Brain complexity: learning new tasks (Introduction)

by dhw, Sunday, December 03, 2017, 13:29 (2329 days ago) @ David Turell

dhw: In sapiens, it has shrunk thanks to the efficiency of complexification. In pre-sapiens it kept reaching points at which it had to expand, and since it already had that ability, it did not need God to do the expanding. (But he may have designed the ability.)
DAVID: Then you will not accept my theory that pre-sapiens brains had the expand/contract mechanism. One of us is correct. No evidence can be available.

According to my hypothesis pre-sapiens brains most certainly had the mechanism for expansion, and eventually expanded by approx. 200 cc whenever the process of complexification could no longer cope with new demands. Whether, prior to that moment, they also contracted is irrelevant, but they may have done so.
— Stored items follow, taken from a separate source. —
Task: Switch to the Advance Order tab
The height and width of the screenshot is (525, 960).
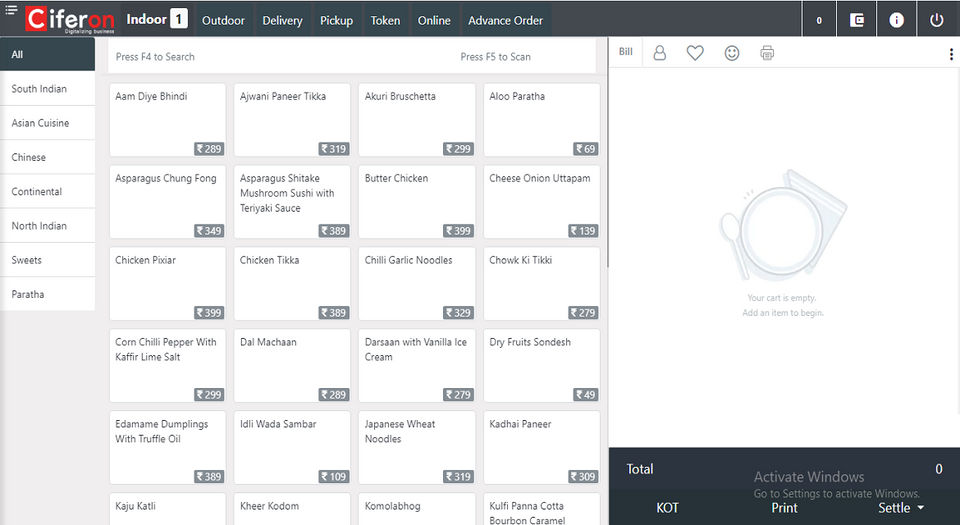Action: coord(505,20)
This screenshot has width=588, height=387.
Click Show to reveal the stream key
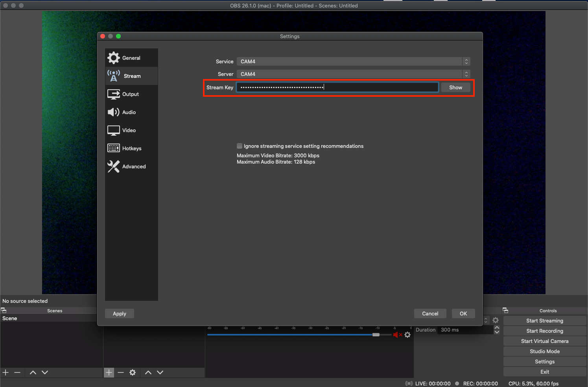[455, 88]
Our question is why the brain expanded permanently, and so if it did contract, the rate of contraction (through complexification) was eventually not sufficient to cope.

dhw: With pre-sapiens, once complexification had exhausted its abilities, the implementation of the new concept (artefact) would only appear when the brain had finished changing itself (i.e. expanding). And so of course the artefacts are only found alongside the hominin whose brain had finished changing itself.
DAVID: This last paragraph of yours is very close to my view, except for the cause of expansion. If habilis has an idea for spears, the idea is immaterial. No brain change. Once he learns to knapp flint, attach the stone point to a wooden rod, and then practices throwing it with accuracy, there is no question his brain has enlarged with all the muscle movement and visual coordination involved.

Precisely.The smaller brain produces the concept. The process of implementing the concept, as you have described so vividly, is what enlarges the brain. The brain did not enlarge before the concept and its implementation, so why do you say your view is different from mine?

DAVID: But then the brain complexified and shrank. Based on human athletic training their skulls stay the same size, as in the newly newly trained Italian readers. Small ezxpansion and contraction.

Now you are confining your observations to Homo sapiens. 300,000 years ago the brain/skull reached its optimum size, and so instead of reaching a point where it HAD to expand, it responded to new demands by complexifying (as with the Indian readers), and this process was so efficient that it actually shrank. The mini expansion and contraction takes place as the brain restructures itself, and this may well have also been the case in pre-sapiens until it required permanent expansion, after which the same process would have repeated itself until the next permanent expansion.

DAVID: You have thrown out one of the major tenets of the study of evolution. Improvements build on each other. Sapiens did not invent brain expansion/contraction. Don't you think Neanderthal brains worked the same as ours? Without question, it came from earlier homos' brains. Your first paragraph ignores the sequence of use of the brain: " But you have him doing it BEFORE new concepts made it necessary, whereas I have hominins doing it WHEN it was necessary." Concepts do not enlarge brains. Only functional use of new practices does.

When have I ever said improvements don’t build on each other? Of course they do. And I’m delighted to see you at last agreeing that improvement is one of the major driving forces behind evolution. In concrete terms: simple artefacts needed expansion 1. Better artefacts needed expansion 2. And when have I ever said sapiens invented the process? Complexification would have taken place in pre-sapiens’ brains just as it does in ours (maybe with mini expansions and contractions, as discussed in our last exchange), but when demands exceeded the capabilities of complexification, they expanded permanently. In us further expansion was not possible and so complexification took over. You have finished by triumphantly repeating and supporting my case against your theory! Brains were not enlarged BEFORE the concepts and the implementation of the concepts, as you have insisted until now. The small brain produced the concepts, and the implementation caused the enlargement.